What causes quarrels and what causes fights among you? Is it not this, that your passions are at war within you? You desire and do not have, so you murder. You covet and cannot obtain, so you fight and quarrel. You do not have, because you do not ask. You ask and do not receive, because you ask wrongly, to spend it on your passions. You adulterous people! Do you not know that friendship with the world is enmity with God? Therefore whoever wishes to be a friend of the world makes himself an enemy of God. (James 4:1-4)

What causes quarrels and fights among you?  One word: sin.  We all have it.  Even Christians.  the only difference between a Christian sinner and a non-Christian sinner is repentance.  The non-Christian doesn't believe he or she has done anything wrong.  There is no sin. It's "just life." According to the first letter of John, the sinner is aware of his sin and repents.

Why do we sin?  Because we are sinners.  Original sin has been passed down genetically to us through the ages from Adam and Eve.  What sin does is cause us to be extremely selfish.  We desire to satisfy our internal passions--our flesh.  We think only of attaining earthly pleasure.  We desire what we do not have, we covet, and we break the tenth commandment continuously.  That is why that "catch all" commandment is there.  Sometimes we act on it, and we commit murder.  Now, we may not have ever killed anyone, but Jesus said that if one is angry with one's brother or sister, one is a murderer at heart.  If you flippantly call another a fool, or think of someone as lower than yourself, you are committing murder in your heart.

Now, God does want us to ask for things, but there is a difference between earthly things that satisfy our passions and heavenly things that satisfy the soul.  Seeking heavenly things--the kingdom of God and his righteousness--leads to eternal life.  Seeking earthly--worldly, fleshly--things leads to eternal death and ruin.
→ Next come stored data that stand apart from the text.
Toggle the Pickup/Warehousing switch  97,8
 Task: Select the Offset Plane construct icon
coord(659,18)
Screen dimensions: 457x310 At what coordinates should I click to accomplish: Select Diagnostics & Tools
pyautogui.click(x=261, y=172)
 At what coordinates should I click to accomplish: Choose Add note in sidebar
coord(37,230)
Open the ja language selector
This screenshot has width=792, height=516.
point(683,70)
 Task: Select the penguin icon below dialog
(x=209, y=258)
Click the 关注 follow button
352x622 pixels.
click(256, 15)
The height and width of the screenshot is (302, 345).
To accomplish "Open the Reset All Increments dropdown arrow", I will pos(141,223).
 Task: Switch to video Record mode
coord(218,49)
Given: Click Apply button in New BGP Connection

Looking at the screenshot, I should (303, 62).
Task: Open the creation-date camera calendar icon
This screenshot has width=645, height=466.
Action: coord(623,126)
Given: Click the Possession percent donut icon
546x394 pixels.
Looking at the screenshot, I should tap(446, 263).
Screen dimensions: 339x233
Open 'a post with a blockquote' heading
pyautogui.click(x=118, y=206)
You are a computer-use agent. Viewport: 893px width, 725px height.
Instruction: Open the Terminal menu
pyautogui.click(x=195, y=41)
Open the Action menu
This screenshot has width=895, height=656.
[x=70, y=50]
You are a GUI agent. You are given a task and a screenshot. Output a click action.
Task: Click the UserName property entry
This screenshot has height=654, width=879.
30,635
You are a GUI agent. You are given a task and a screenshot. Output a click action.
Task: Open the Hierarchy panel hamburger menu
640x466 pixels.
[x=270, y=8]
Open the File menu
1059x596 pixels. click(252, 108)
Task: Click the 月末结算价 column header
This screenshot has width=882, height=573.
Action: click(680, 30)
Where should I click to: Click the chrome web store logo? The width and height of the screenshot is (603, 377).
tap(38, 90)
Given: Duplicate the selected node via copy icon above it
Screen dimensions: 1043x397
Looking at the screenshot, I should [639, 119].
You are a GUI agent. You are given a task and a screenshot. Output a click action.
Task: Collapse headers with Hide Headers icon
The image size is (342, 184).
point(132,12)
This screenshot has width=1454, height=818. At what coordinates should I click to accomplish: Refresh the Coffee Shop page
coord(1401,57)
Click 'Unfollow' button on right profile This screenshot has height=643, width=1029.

So, it seems clear that we must ask God for eternal things--heavenly things--spiritual things.  But James lets us know that you can ask wrongly for such things--by asking for heavenly things in order to satisfy your earthly passions.  What does this look like?  How does one spend a heavenly gift on earthly, worldly things?  Here is an example: healing.  God heals today.  He repairs people in the flesh.  However, these healings are temporary.  All still die.  The rate is still at 100%.  Healing is a gift from God, but we tend to seek only the temporal, fleshly healing in order to continue to live life in the way we wish.  The healing from above is spiritual.  It is the healing that lasts for eternity.  It is a healing of the soul and a restoration of the God/Man relationship.  Spiritual healing is eternal life.  Do you see how one can ask for the one but only care about the other?  If we focus on the worldly, we end up with neither the worldly nor the heavenly.  Look at some words from Jesus from the sermon on the mount: 

“Ask, and it will be given to you; seek, and you will find; knock, and it will be opened to you. For everyone who asks receives, and the one who seeks finds, and to the one who knocks it will be opened. Or which one of you, if his son asks him for bread, will give him a stone? Or if he asks for a fish, will give him a serpent? If you then, who are evil, know how to give good gifts to your children, how much more will your Father who is in heaven give good things to those who ask him! (Matthew 7:7-11)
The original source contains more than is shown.